To the list of allegedly corrupt administrations whose terms have ended this fall can be added another, that of Durango which, like the three states where investigations are already under way, was previously governed by the Institutional Revolutionary Party (PRI).
Former Durango governor Jorge Herrera Caldera joins Javier Duarte of Veracruz, César Duarte of Chihuahua and Roberto Borge of Quintana Roo, all of whom have been accused of mismanaging public funds, putting the states’ financial records under the microscope of the Federal Auditor’s office (ASF).
The probe into the possible embezzlement of state funds by Herrera’s administration has already resulted in the detection of irregularities involving more than 4 billion pesos (just under US $200 million). Also during the governor’s six-year term the state’s debt increased by 224%, bringing the total owed to more than 15 billion pesos.

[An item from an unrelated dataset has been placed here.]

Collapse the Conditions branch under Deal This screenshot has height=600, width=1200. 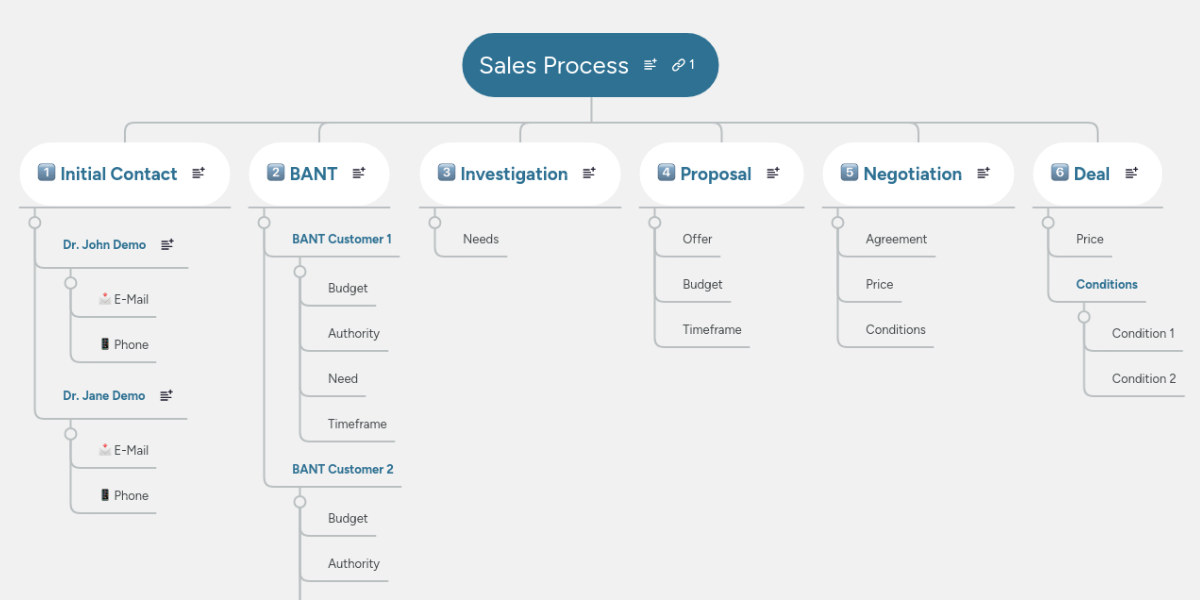[x=1084, y=315]
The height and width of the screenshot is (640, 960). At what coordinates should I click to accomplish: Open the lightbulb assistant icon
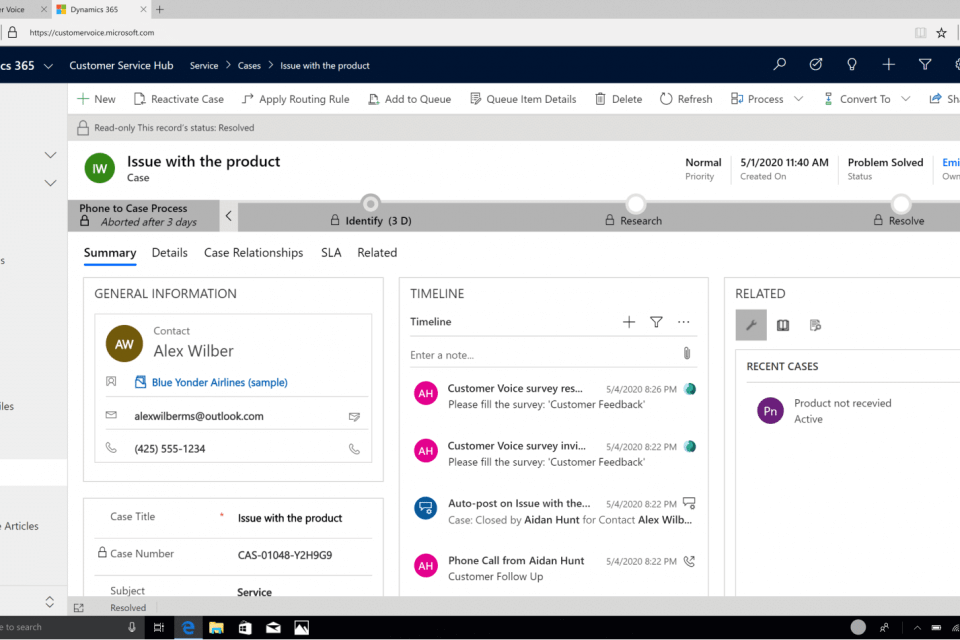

The budget allocations affected by Herrera’s alleged mismanagement include key sectors such as health, explained the ASF. Between 2011 and 2014, payments reported as doctors’ salaries were received by people who were not in fact doctors.
Diversion of resources and under-spending were also common practice, along with murky bidding processes, poor control over the purchase of medications and event management, and unexplained delays in transferring resources.
The practices often led to poor medical care because the state’s hospitals often reported shortages in medical supplies and drugs.
Resources allocated to security were also affected: over 7.4 million pesos was spent in 2014 on purchasing weaponry that only exists on paper. An additional 5.7 million was also spent on arms,, but no documents exist to back up the purchase.
The ASF said the Herrera administration maintained poor vigilance over the management of public funds and that “not enough control mechanisms were in place over most of its activities.”
Over the last four years the ASF has performed 235 audits on Durango’s finances, 15 of which correspond to 2015 and are still ongoing.
The new state comptroller, Rosario Castro, has detected even more irregularities and has summoned over 30 officials of the previous administration, including Herrera.
The governor and those officials have filed for amparos to give them legal protection against any process that could be launched against them.